This mild formulary, which places the "socialized society" far into the dim future, was accepted as long as it was rhetorical. But when Millerand himself became a member of the cabinet in the Waldeck-Rousseau coalition, and began to translate his words into deeds, a rupture followed.
In the meantime occurred the Dreyfus affair, which shifted all the political forces of the Republic. At first the Guesdists remained indifferent, while Jaurès, with great energy, threw himself into the contest in behalf of Dreyfus. But when the affair took an anti-Republican turn and democracy was threatened, then all the Socialists united, with no lack of energy and zeal, in the defense of the Republic. On June 13, 1898, Millerand was spokesman in the Chamber of Deputies for the Socialist group, which now held the balance of power. With threats of violence against the Republic in the air, he assured the deputies that his comrades were united for "the honor, the splendor, and the safety of the Fatherland" (l'honneur, la grandeur, et la sécurité de la Patrie). And this was part of the price of their adhesion: old-age pensions, a fixed eight-hour day, factory legislation protecting the life and health of the workman, military service reduced to two years, and an income tax. The Radical Left adopted this "minimum program" of the Socialists, and the famous "Bloc" was formed. Jaurès was made vice-president of the Chamber and soon proved himself master of the coalition. Now for the first time in history the Socialists were in political power, and what occurred is of the greatest interest to us.

______________________________

WHAT IS REQUIRED. List each measure the Socialists named as part of the price of their adhesion in the text about French Socialists above.

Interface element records
______________________________

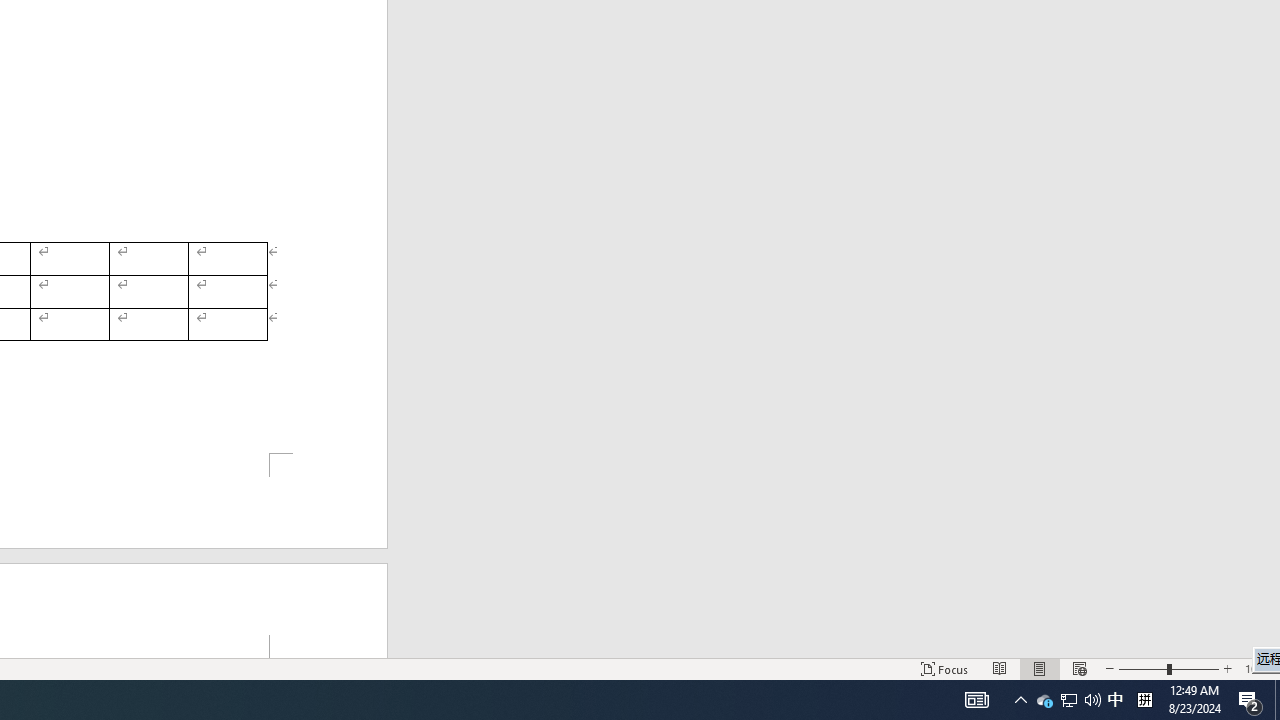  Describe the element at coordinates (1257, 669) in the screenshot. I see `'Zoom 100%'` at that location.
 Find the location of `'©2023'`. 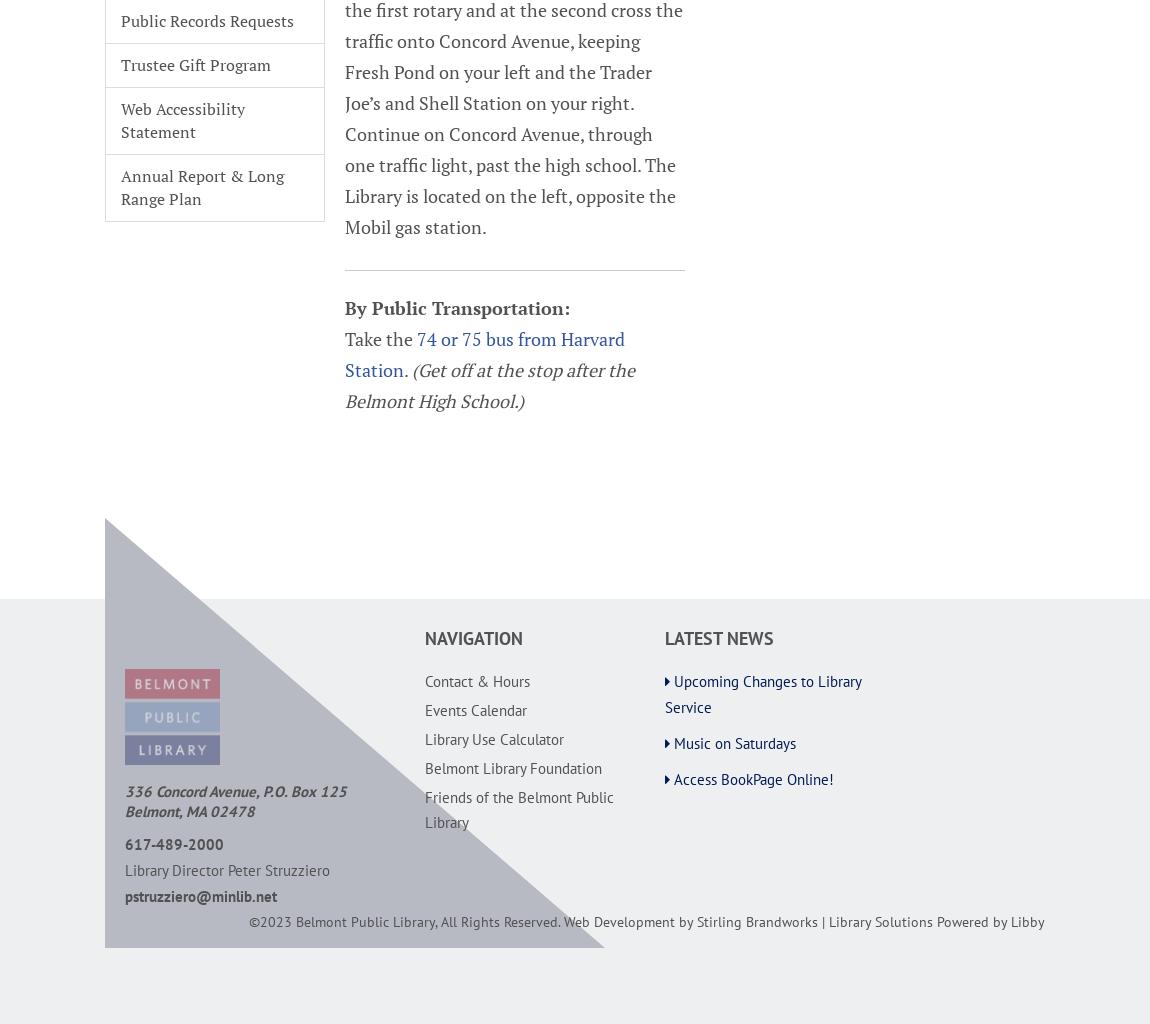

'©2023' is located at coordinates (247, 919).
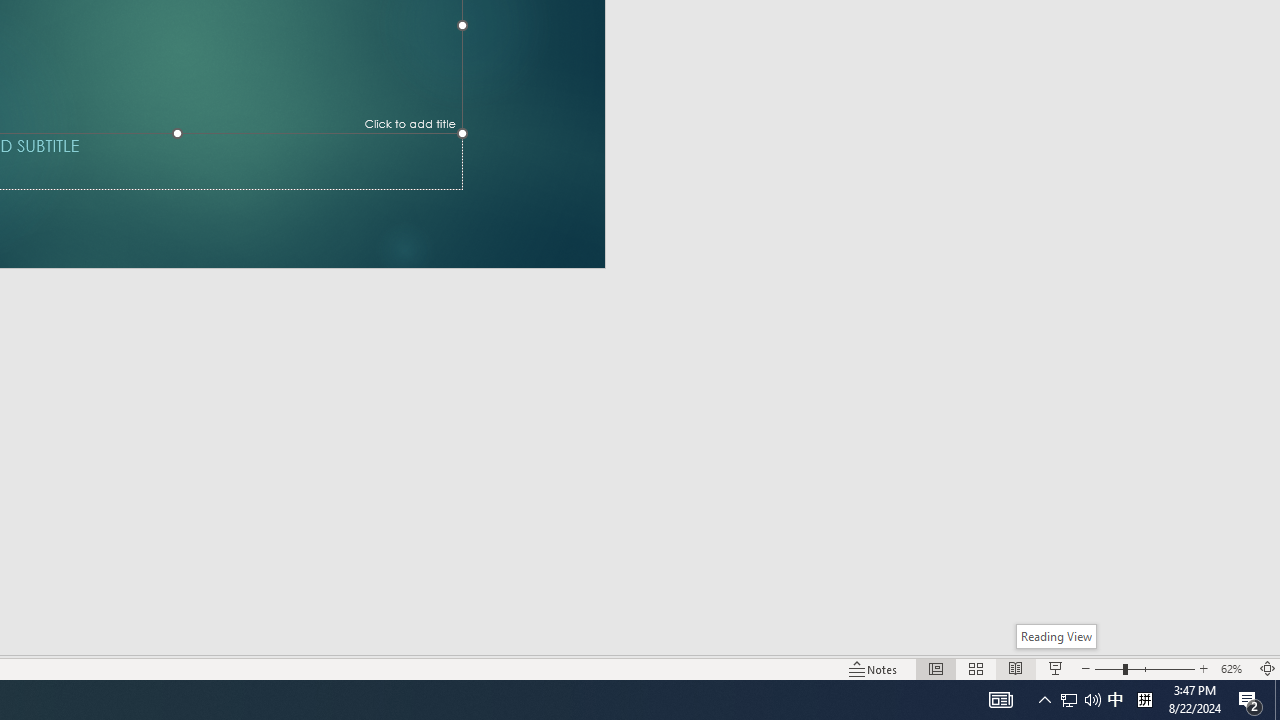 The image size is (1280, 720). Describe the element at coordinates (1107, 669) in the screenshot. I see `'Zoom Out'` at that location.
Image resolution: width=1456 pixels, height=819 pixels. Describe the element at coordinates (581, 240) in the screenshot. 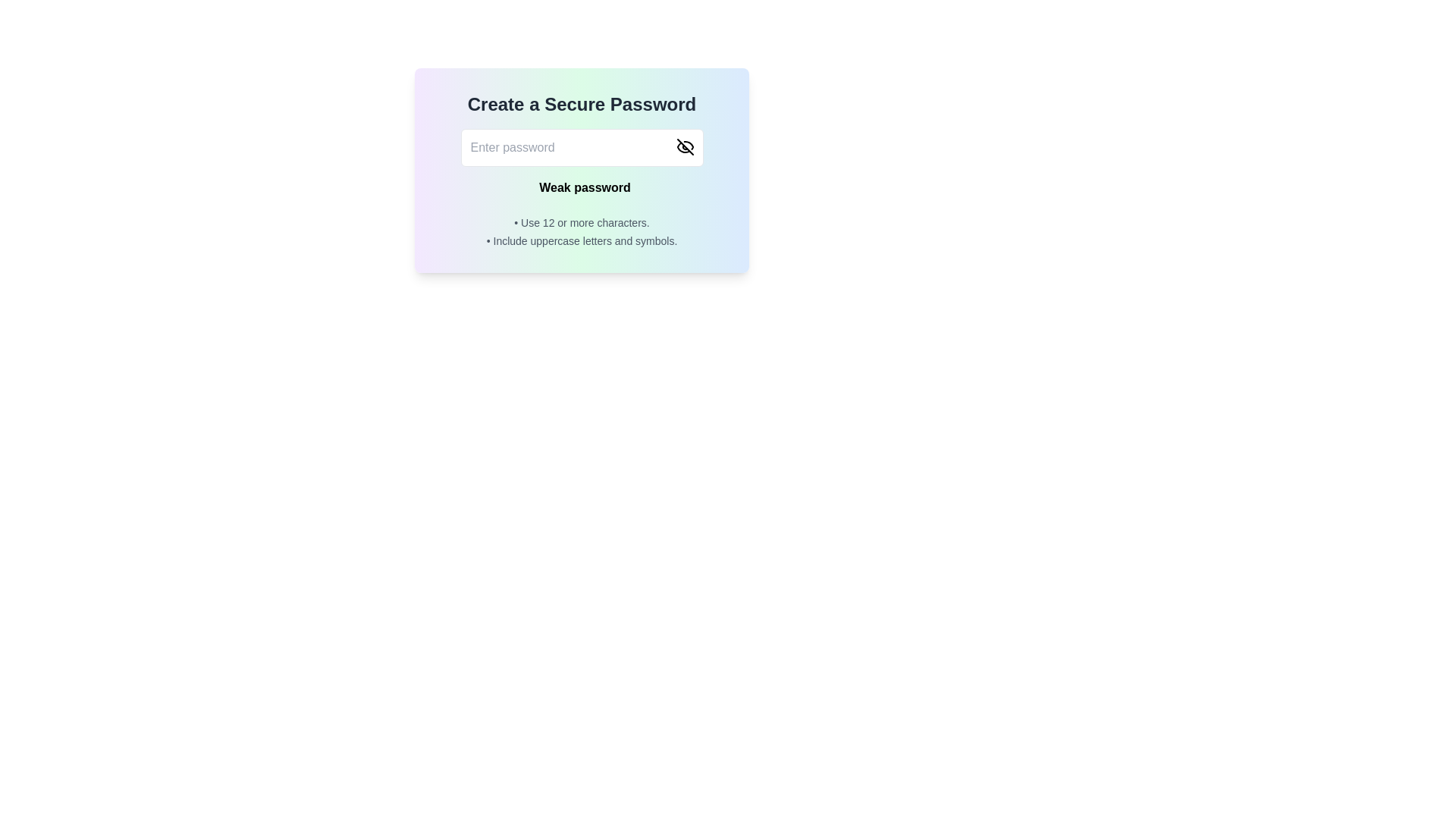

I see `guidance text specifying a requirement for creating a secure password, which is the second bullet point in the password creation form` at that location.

______________________________

RESULT OF THIS TASK.
- Old-age pensions
- A fixed eight-hour day
- Factory legislation protecting the life and health of the workman
- Military service reduced to two years
- An income tax